Short exercise:
Copy the rows below without any changes, starting at the line that contains "Manga Reader 2021 [Полная версия] (290, 759)" and ending with the line that contains "Youtube (839, 1032)", both included.
## START Information provided
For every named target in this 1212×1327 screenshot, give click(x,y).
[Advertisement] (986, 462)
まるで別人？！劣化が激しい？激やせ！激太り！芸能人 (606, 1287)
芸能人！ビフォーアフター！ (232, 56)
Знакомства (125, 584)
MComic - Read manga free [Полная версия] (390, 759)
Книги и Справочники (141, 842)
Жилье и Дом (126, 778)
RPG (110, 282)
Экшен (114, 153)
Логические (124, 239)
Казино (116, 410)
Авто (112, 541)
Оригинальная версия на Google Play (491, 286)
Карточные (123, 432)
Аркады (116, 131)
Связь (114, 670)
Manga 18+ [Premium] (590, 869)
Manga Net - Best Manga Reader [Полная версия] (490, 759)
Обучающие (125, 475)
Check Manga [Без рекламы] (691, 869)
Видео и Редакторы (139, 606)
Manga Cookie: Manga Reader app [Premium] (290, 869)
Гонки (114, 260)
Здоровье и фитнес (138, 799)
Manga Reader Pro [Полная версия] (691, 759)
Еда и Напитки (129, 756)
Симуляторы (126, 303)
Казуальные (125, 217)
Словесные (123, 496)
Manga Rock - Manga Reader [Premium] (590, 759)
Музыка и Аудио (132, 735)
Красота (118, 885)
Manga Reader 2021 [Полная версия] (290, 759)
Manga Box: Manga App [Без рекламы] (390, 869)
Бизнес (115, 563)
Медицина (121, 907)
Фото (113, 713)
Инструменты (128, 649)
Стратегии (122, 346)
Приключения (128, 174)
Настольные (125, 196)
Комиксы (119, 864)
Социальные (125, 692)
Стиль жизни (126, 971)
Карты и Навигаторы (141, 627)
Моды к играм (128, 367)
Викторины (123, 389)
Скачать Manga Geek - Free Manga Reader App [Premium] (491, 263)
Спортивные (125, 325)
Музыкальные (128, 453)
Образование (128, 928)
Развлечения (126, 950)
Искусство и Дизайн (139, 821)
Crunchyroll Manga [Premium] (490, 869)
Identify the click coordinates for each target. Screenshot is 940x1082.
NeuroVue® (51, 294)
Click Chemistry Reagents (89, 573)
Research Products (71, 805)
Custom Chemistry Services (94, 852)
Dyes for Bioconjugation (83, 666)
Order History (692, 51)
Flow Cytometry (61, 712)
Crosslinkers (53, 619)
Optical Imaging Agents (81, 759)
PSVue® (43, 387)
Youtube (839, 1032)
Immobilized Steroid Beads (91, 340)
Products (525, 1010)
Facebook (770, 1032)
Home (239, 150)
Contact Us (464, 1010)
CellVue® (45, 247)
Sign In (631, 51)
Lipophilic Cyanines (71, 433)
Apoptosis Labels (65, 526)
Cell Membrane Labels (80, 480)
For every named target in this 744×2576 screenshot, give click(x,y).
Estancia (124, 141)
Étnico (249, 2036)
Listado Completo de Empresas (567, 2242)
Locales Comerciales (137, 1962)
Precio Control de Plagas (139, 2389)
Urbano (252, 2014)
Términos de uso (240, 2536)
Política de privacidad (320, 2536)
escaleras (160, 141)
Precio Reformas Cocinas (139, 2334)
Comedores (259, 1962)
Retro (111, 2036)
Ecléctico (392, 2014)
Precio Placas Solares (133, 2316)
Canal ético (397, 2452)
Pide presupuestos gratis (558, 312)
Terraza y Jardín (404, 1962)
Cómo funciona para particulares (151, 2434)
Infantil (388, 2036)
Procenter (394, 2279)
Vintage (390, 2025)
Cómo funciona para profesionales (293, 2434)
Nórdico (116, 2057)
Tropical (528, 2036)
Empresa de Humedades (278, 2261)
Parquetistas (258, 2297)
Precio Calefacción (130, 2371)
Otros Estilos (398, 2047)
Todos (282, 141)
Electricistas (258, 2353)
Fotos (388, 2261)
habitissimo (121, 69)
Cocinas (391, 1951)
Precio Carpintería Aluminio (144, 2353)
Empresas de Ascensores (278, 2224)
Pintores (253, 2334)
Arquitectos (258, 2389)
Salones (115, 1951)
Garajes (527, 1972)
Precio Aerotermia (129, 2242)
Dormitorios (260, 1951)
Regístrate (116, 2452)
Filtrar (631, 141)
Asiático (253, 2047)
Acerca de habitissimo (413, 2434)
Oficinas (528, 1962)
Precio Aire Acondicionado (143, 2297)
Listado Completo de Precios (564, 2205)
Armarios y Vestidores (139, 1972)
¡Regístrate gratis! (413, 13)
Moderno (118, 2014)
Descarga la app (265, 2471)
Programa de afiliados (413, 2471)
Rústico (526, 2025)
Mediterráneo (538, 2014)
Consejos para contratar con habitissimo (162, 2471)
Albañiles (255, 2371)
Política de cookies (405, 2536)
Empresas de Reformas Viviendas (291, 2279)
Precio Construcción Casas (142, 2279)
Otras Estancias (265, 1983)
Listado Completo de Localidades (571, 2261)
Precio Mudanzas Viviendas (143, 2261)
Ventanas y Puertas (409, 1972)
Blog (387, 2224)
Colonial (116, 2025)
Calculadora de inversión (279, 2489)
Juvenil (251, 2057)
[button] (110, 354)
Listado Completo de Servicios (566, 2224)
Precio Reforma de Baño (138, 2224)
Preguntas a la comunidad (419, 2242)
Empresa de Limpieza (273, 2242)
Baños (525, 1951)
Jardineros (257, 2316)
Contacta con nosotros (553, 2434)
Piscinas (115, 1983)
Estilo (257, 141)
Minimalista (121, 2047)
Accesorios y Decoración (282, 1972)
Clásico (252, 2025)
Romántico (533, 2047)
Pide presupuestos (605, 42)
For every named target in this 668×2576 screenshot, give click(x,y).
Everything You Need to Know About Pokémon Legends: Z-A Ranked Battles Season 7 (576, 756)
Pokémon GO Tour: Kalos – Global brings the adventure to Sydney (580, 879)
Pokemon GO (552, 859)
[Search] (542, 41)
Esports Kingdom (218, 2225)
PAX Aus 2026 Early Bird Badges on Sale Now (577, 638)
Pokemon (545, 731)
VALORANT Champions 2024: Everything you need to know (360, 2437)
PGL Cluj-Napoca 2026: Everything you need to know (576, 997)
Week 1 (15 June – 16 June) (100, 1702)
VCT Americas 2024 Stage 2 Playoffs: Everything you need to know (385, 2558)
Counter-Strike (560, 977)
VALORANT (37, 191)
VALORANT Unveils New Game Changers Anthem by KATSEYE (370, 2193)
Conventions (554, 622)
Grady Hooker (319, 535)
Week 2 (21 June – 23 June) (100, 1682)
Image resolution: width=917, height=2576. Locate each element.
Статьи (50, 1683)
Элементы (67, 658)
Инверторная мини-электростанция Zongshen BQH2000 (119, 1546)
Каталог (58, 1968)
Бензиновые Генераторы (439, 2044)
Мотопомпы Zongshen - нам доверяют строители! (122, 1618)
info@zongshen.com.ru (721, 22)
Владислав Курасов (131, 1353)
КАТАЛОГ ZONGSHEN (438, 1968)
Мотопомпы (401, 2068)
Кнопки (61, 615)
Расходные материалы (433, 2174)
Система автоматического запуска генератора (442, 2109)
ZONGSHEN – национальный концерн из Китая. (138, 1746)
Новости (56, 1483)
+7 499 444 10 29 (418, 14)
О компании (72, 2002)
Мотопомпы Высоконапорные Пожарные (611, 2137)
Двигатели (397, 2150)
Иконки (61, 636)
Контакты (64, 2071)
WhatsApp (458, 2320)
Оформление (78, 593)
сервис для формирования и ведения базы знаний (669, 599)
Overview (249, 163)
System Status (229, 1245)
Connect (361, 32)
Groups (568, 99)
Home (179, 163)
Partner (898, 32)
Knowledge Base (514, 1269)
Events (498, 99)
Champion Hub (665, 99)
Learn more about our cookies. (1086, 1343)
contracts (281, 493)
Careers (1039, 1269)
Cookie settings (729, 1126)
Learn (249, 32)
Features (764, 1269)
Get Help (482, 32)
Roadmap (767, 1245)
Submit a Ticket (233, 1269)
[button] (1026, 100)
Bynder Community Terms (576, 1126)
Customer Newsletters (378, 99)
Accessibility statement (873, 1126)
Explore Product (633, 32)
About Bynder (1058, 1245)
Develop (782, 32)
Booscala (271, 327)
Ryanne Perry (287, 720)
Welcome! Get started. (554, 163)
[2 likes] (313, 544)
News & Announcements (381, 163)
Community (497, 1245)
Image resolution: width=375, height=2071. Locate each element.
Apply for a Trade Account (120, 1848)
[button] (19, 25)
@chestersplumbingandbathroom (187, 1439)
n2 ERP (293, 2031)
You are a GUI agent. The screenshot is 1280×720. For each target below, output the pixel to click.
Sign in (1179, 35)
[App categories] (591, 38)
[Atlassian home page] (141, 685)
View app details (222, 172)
## END Information provided
Solution for this exercise:
Manga Reader 2021 [Полная версия] (290, 759)
Manga Box: Manga App [Без рекламы] (390, 869)
Бизнес (115, 563)
Медицина (121, 907)
Фото (113, 713)
Инструменты (128, 649)
Стратегии (122, 346)
Приключения (128, 174)
Настольные (125, 196)
Комиксы (119, 864)
Социальные (125, 692)
Стиль жизни (126, 971)
Карты и Навигаторы (141, 627)
Моды к играм (128, 367)
Викторины (123, 389)
Скачать Manga Geek - Free Manga Reader App [Premium] (491, 263)
Спортивные (125, 325)
Музыкальные (128, 453)
Образование (128, 928)
Развлечения (126, 950)
Искусство и Дизайн (139, 821)
Crunchyroll Manga [Premium] (490, 869)
Identify the click coordinates for each target. Screenshot is 940x1082.
NeuroVue® (51, 294)
Click Chemistry Reagents (89, 573)
Research Products (71, 805)
Custom Chemistry Services (94, 852)
Dyes for Bioconjugation (83, 666)
Order History (692, 51)
Flow Cytometry (61, 712)
Crosslinkers (53, 619)
Optical Imaging Agents (81, 759)
PSVue® (43, 387)
Youtube (839, 1032)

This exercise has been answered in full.